Lately I have had insomnia (again). I mean I always liked not sleeping at night, guess I just liked the quiteness and tranquil aspect about it.
Yet too much crazy things are happening in my life. Do you guys ever feel like that? How reality seems stranger than fiction, and not at all how like it used to be when you were a kid. I think I am going insane, or maybe I already am…
I don’t know why crazy things are always happening in my life. It’s more than just a coincidence. Like how my life panned out. It goes all the way to my grandfather, my father, things happening here. My experiences, the people I met. Everything.
It’s funny though, I really want someone I can talk to who can understand me, yet most people probably won’t, and if they do. I am not exactly sure if they’re going to be good to know and befriend. I know it seems vague, but I am not sure if I am ready to come out with it online. It is a long story, and some of it is personal.
I don’t know what to do… Does anyone else feel like this?
6 comments
I feel the same about night sometimes.
I think a lot of people would understand you. I don’t know what your story is, but I think it’s usually better to take that risk of getting to know people. Sometimes people aren’t how you thought and you’re not compatible, but you start to recognise when you should let people go, and it gets easier to do over time.
What crazy things are happening?
Hey Trix, I wish I can tell you, but I don’t exactly feel comfortable online… Yet I might do so if I really need to vent one of these days.

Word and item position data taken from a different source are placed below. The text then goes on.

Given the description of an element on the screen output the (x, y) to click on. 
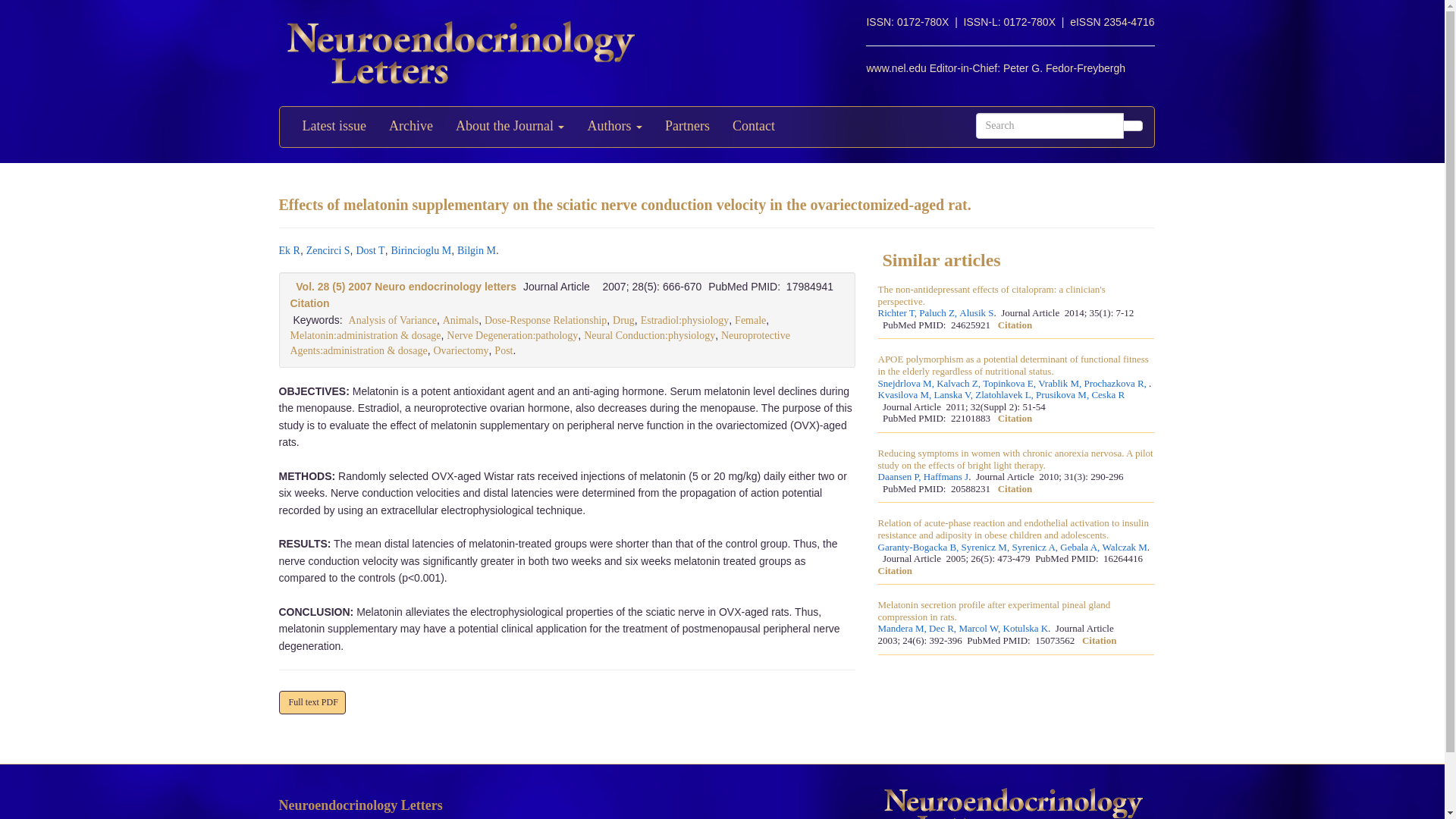
Contact (753, 127)
Latest issue (334, 127)
About the Journal (509, 127)
Dost T (369, 250)
Authors (614, 127)
Female (750, 319)
Post (503, 350)
Animals (460, 319)
Ovariectomy (459, 350)
Partners (686, 127)
Citation (309, 303)
NEL280507A10.pdf (312, 702)
Drug (623, 319)
Birincioglu M (420, 250)
Neural Conduction:physiology (648, 335)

I am not sure, it’s not like I’ve always been a loner, but lately, yeah I don’t think people will understand. Or even if I open up, they don’t exactly know of the things I am talking about.
Even meeting girls is a pain, cause I think I might end up being not good for them, and they just might become sad because of me.

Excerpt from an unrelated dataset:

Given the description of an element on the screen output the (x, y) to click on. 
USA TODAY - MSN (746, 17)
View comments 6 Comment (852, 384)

if you cant sleep at night try getting out and exercising. Walk until your tired or go to the gym or something then you will tire yourself out.
I used to work out, but after I crashed my car… Yeah now I don’t. It would be great if I could though.
I can really understand what you feel like and as Trix already mentioned, I guess many can do so. I feel practically everyday more or less insane and feel full of grief. I also always want to tell someone, but well, I just haven’t got any person I could tell it. So I also posted a part of my story online, and yeah it helped at least a bit, I guess. I would really recommend you telling someone and if there’s just no one you can imagine, then online is probably also a good way.
thx for your input Hope, I guess I will go out and come out with it online, as I really don’t have a person… Not right now though, maybe the next night when I feel like it.